Need to prevent XSS attacks?

Question

I am working on a project that allows a user to customize a web page. Currently, it is possible for this user to add HTML to the page. From my research, it appears that XSS attacks are generally used to hijack sessions / steal cookies. My question is, if visitors are not allowed to add any content to this page, and if the user who customizes the page is the only person able to log in, is it necessary to prevent XSS attacks? My thought is no, because the only cookies available to steal are his or her own.

Answer 1

Maaaybe, since it sounds like you're saying that only User A can see HTML submitted by User A, but you'd still have to be careful, since we're assuming that User A is aware of all data being submitting on his or her behalf.

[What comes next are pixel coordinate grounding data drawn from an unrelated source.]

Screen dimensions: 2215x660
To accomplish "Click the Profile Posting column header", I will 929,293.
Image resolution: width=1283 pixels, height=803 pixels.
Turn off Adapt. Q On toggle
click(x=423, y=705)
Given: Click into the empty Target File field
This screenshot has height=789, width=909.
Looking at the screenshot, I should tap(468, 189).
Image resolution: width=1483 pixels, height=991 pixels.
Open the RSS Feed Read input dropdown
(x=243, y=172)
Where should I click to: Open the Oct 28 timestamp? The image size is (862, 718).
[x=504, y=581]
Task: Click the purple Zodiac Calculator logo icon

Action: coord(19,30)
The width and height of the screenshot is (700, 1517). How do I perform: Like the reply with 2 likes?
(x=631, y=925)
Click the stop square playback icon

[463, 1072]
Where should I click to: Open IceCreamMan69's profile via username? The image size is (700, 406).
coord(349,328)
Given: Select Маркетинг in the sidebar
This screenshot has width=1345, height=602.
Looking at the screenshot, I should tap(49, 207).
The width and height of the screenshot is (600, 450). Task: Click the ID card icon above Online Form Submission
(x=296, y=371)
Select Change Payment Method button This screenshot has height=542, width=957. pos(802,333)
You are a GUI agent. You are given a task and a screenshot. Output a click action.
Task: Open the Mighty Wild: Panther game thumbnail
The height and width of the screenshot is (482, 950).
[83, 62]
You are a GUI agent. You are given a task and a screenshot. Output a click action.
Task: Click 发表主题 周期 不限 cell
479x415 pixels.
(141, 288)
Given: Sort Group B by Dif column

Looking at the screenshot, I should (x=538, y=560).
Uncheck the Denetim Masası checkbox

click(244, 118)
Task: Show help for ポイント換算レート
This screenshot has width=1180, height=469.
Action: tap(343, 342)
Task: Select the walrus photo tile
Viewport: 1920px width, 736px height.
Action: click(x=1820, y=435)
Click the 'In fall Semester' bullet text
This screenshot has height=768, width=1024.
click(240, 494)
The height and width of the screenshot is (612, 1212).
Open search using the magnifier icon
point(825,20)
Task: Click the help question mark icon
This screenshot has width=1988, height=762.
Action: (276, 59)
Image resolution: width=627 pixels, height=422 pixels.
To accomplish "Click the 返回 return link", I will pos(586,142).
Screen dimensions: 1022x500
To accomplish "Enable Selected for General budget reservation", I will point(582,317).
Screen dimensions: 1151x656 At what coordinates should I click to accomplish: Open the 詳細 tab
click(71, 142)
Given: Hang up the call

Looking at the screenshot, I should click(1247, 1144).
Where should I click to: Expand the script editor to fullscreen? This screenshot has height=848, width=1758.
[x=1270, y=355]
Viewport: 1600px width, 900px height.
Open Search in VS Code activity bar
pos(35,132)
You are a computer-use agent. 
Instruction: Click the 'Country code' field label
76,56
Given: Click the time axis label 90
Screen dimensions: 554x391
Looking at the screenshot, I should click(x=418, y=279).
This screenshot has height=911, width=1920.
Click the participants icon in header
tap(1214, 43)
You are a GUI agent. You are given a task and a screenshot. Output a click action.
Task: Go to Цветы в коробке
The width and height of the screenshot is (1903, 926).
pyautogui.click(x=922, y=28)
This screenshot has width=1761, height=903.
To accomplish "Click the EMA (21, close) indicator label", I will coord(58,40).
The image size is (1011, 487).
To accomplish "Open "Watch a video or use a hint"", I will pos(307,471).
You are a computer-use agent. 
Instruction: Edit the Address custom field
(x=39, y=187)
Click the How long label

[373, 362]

Consider the following attack.

1. Trick User A into visiting my malicious site.
2. Auto-submit a form to your website containing malicious HTML.
3. Redirect User A to your website, where they will see my malicious HTML that steals their cookies and sends them to me.

Maybe you'd be okay if you implemented CSRF protection that prevents me from submitting on the user's behalf, but it's still kinda scary. If users need to be able to use HTML (but they usually don't), consider a tool like HTML Purifier that allows HTML known to be safe but blocks potentially malicious HTML: that way, most legitimate use cases would probably be satisfied, but XSS will be darn near impossible, even if the other security systems fall apart. It's easy to implement, and a small price to pay for that additional level of security.